### Activity
Repeat all of the records verbatim.

### Recorded information
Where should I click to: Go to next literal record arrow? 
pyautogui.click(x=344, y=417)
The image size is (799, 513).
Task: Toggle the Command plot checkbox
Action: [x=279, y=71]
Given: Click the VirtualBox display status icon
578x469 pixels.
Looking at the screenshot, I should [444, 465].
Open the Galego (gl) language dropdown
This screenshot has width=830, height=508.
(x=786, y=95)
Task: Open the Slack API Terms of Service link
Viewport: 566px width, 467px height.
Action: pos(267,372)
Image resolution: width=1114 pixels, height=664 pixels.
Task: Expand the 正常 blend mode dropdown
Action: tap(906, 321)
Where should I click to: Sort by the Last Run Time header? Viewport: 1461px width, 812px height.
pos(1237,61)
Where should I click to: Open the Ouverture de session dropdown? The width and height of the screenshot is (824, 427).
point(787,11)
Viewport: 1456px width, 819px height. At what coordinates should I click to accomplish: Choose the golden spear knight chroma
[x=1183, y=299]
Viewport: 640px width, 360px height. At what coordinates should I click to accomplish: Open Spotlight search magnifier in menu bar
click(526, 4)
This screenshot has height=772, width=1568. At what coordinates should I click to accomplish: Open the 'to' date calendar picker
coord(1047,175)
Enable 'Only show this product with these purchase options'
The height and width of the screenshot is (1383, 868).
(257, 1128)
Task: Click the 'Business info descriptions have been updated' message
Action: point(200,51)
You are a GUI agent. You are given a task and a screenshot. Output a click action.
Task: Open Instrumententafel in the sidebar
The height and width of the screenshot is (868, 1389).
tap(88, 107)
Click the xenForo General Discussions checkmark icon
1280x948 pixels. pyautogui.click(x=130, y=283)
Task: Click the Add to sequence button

### Answer to the problem
Where should I click to: Go to next literal record arrow? 
pyautogui.click(x=344, y=417)
The image size is (799, 513).
Task: Toggle the Command plot checkbox
Action: [x=279, y=71]
Given: Click the VirtualBox display status icon
578x469 pixels.
Looking at the screenshot, I should [444, 465].
Open the Galego (gl) language dropdown
This screenshot has width=830, height=508.
(x=786, y=95)
Task: Open the Slack API Terms of Service link
Viewport: 566px width, 467px height.
Action: pos(267,372)
Image resolution: width=1114 pixels, height=664 pixels.
Task: Expand the 正常 blend mode dropdown
Action: tap(906, 321)
Where should I click to: Sort by the Last Run Time header? Viewport: 1461px width, 812px height.
pos(1237,61)
Where should I click to: Open the Ouverture de session dropdown? The width and height of the screenshot is (824, 427).
point(787,11)
Viewport: 1456px width, 819px height. At what coordinates should I click to accomplish: Choose the golden spear knight chroma
[x=1183, y=299]
Viewport: 640px width, 360px height. At what coordinates should I click to accomplish: Open Spotlight search magnifier in menu bar
click(526, 4)
This screenshot has height=772, width=1568. At what coordinates should I click to accomplish: Open the 'to' date calendar picker
coord(1047,175)
Enable 'Only show this product with these purchase options'
The height and width of the screenshot is (1383, 868).
(257, 1128)
Task: Click the 'Business info descriptions have been updated' message
Action: point(200,51)
You are a GUI agent. You are given a task and a screenshot. Output a click action.
Task: Open Instrumententafel in the sidebar
The height and width of the screenshot is (868, 1389).
tap(88, 107)
Click the xenForo General Discussions checkmark icon
1280x948 pixels. pyautogui.click(x=130, y=283)
Task: Click the Add to sequence button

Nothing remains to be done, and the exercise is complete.